You might say: Nina, why didn’t you just pick up the phone and call this guy? I would normally make a phone call, but while most attorneys have their phone number listed on the Bar Association’s attorney listings, the Twitter attorneys don’t (and I can understand why).
So I wrote a letter nicely asking Twitter to check into things. I told them about my problem and my little episode with the 4 emails late on Friday night, and ended with:
“I am disinclined to submit another form through your system since it appears to be … well let’s be honest, possessed.”
Hopefully my cheerful demeanor does not belie the fact that I have a serious and legitimate trademark issue on which I would like to have someone seriously act.
I sent my letter on July 12, 2012, by Federal Express to Mr. Alexander Macgillivray, and it was delivered by Federal Express on July 13, 2012.
It’s been another two weeks, and I’ve yet to hear anything back. But the @Instapundit account has been suspended, so I thought (naively I admit) that the case had been reopened and was being handled. I wrote back to trademark support to ask for an update and was again told: “your issue has been closed.”
So where do I go from here? Phone call? Fugettaboutit. Their automated phone system has two choices: Customer Support – which sends you back to their website; and Communications – which tells you to send an email to their PR firm.
Maybe I should go to court and get an Order to Show Cause why Twitter shouldn’t be required to have a human being talk to me? Well that would be the exact type of heavy-handed legal maneuver I dislike so much in other attorneys.

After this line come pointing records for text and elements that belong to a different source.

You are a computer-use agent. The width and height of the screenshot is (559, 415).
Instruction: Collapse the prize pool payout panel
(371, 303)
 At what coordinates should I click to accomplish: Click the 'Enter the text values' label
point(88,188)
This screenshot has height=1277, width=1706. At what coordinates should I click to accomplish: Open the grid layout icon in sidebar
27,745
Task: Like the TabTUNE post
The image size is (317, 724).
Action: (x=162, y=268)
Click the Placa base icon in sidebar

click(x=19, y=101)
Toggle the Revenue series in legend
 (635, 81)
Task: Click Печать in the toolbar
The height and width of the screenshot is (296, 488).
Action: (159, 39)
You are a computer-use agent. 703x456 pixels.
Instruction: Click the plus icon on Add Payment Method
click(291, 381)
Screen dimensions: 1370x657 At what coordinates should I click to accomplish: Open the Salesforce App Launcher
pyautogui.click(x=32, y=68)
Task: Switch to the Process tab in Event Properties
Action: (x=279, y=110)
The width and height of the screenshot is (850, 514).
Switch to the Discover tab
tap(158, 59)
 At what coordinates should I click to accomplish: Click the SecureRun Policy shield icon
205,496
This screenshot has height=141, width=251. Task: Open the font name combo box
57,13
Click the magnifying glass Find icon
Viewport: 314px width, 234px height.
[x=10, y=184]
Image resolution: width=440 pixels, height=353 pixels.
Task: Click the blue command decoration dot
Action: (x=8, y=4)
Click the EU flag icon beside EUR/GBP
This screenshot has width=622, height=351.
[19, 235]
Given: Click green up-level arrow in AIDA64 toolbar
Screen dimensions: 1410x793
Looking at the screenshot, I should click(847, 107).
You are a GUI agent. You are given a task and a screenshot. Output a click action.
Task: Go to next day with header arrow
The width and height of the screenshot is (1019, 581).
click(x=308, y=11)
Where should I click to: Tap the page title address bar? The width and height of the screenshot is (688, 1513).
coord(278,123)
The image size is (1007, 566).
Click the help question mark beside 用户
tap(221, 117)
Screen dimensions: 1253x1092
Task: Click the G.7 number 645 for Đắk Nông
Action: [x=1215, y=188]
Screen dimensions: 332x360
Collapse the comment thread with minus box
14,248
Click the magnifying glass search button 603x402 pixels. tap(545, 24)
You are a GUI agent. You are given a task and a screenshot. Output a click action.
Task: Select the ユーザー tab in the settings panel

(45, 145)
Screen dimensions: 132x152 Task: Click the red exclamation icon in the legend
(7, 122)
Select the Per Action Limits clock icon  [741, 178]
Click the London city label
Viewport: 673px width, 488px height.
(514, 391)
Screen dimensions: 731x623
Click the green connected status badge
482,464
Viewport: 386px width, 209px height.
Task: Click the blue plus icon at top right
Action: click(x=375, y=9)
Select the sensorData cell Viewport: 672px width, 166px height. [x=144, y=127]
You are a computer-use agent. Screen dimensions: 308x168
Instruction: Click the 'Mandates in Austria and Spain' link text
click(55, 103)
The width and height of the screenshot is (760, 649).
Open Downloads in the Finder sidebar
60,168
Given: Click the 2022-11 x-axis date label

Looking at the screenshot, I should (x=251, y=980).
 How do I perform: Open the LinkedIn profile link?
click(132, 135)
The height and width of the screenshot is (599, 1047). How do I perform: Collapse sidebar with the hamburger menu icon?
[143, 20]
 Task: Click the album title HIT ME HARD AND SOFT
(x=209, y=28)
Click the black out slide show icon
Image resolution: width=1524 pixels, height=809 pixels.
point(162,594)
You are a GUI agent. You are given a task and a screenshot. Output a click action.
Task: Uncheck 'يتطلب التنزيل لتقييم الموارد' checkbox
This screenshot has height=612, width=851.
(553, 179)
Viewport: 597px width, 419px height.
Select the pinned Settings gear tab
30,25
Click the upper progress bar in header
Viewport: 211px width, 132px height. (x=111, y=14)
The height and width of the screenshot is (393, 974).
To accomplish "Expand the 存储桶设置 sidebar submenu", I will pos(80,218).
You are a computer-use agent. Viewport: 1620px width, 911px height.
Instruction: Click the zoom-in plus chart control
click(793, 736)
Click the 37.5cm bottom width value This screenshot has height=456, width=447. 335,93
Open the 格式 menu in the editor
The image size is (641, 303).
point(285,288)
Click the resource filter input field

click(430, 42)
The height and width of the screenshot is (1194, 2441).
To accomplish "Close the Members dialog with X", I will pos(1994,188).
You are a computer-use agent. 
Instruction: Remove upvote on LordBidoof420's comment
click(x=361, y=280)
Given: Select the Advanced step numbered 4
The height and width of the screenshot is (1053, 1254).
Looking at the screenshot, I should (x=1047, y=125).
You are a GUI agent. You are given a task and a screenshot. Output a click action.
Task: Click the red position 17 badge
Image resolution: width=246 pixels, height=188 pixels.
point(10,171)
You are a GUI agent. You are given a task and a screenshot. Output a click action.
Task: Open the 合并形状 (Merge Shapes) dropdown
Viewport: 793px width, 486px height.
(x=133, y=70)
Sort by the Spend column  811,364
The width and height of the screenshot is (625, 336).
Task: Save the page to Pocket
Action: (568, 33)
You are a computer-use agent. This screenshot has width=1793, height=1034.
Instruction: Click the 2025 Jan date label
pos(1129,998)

Do I hire the Grace L. Ferguson Airline (And Storm Door Co.) to skywrite “RESPOND TWITTER” over San Francisco? I would worry that anything to do with Judy Garland could cause a stampede in San Francisco. Besides, that’s just a little tacky, don’t you think?
So I’m writing this blog post, which I will tweet about, and hopefully I can communicate with Twitter, Inc., in the format which they created. Hopefully Twitter will take this attempt to talk to a human being about a real legal issue in the spirit in which it’s intended, which is simply: I’ve run out of more traditional ways to get your attention and I don’t want to ask a judge to order you to just send me an email from a human being.
And for what it’s worth, Twitter’s legal department, in fact the very same individual to whom I wrote more than 2 weeks ago, is apparently all in favor of attorneys using non-traditional approaches. Although I’m not sure he actually thought someone outside of his organization would do so.
Please re-tweet #RespondTwitter and link to this blog post. Please do NOT Direct Tweet to Twitter or Twitter support. I will contact @support and ask them to track this hashtag and to read this blogpost. I don’t want to abuse the system by having everyone direct messaging them. I just want a human to talk to me. If this doesn’t work, I may be back to ask for more help. For now please just re-tweet with the hashtag. I’ll let y’all know if it works.